Y esto no es más que el funcionamiento de las cosas cuando estas van al revés desde el principio y desde lo más arriba. Que luego la Infanta haya de quedar como una mujer idiota, si la absuelven, o de excelente y amorosa compañera, si al final comparte la suerte de su consorte, es lo de menos. Ande yo caliente... Y que al consorte se le pidan 20 años de cárcel por robar tres millones de euros, allá cada cual con sus considerandos interiores, pero la comparación con otros casos semejantes y también con los opuestos de asesinos, violadores, terroristas, etc, a lo único que lleva, sin otro remedio, es al desprestigio de la institución, incapaz ya de cualquier gradación que pueda entender el sentido común.

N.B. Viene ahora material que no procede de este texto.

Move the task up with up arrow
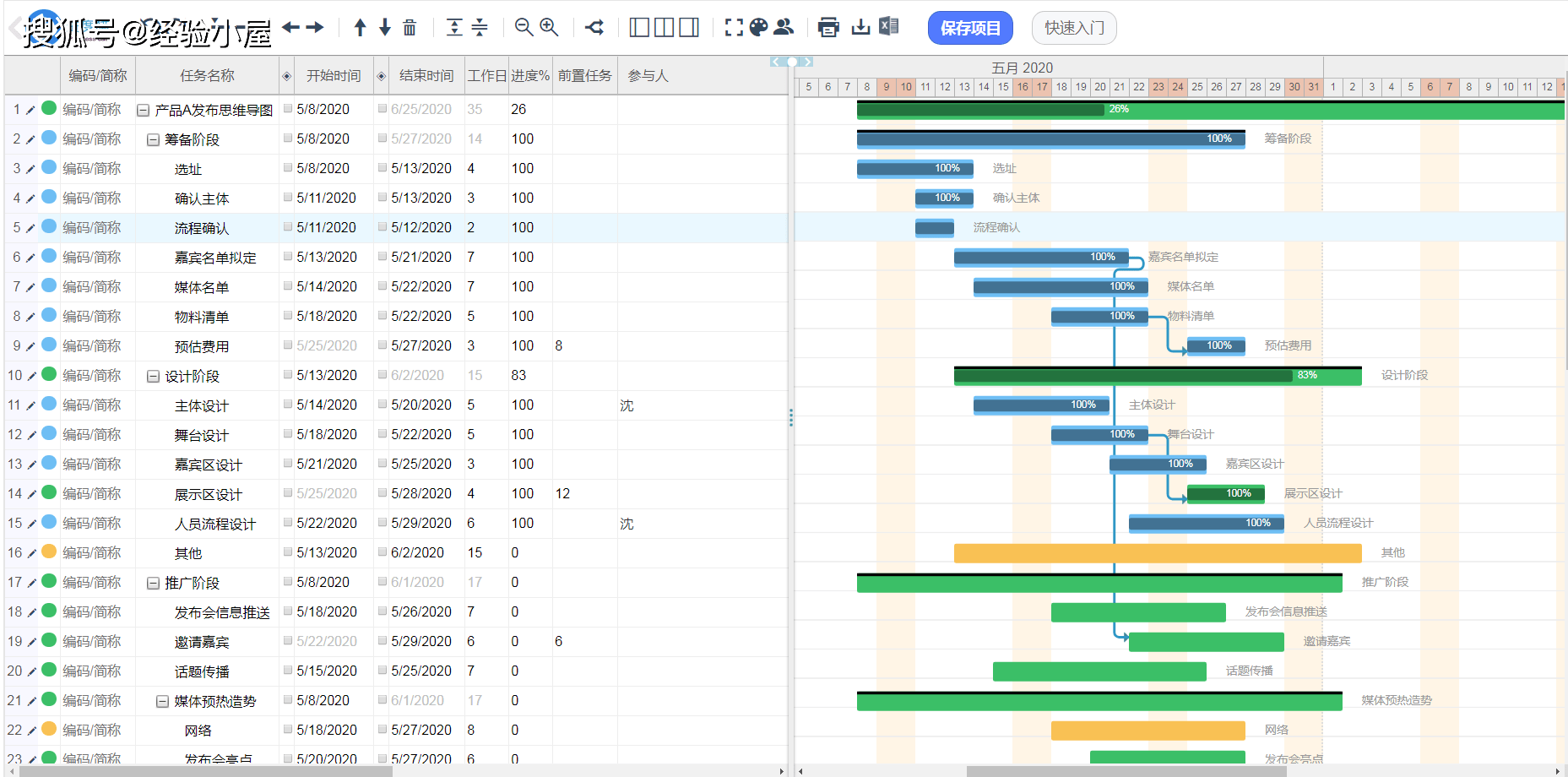The width and height of the screenshot is (1568, 777). click(x=360, y=28)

Por lo tanto, si hay que echar a cuatro jueces justos de la carrera para proteger a un tesorero y a sus mandantes, y también mandantes, pero con g, que no jefes y aún menos ejemplos, o sí, pero de lo peor, no es consecuencia más que de los usos y prácticas que la relativización moral del bien público y la exaltación y el cultivo de la ventaja privada han logrado instaurar en todo el cuerpo social, desde el monarca emérito hasta el fontanero sin IVA, pasando por la totalidad del resto.
Le hemos, no, perdón, le han construido una escalera de plata y al cielo al Primer Poder, al Mercado, y después han destruido, nuestro buenos gobiernos, los peldaños que hubieran permitido perseguirlo hasta el mismo Olimpo, donde ahora habita apartado y feliz. Y quedamos ya todos sometidos a su código deontológico. El trae p’acá, que eso es mío y, si no me lo das, cabrón, te meto el puño con la navaja, hijo puta. Todo ello en román paladino.
Y si no, pregúntenle al juez Ruz, que igual se lo explica mejor, por jurídicas soledades.
El cante de las minas, el pico con el que nos arrancan. Ayayayayyy.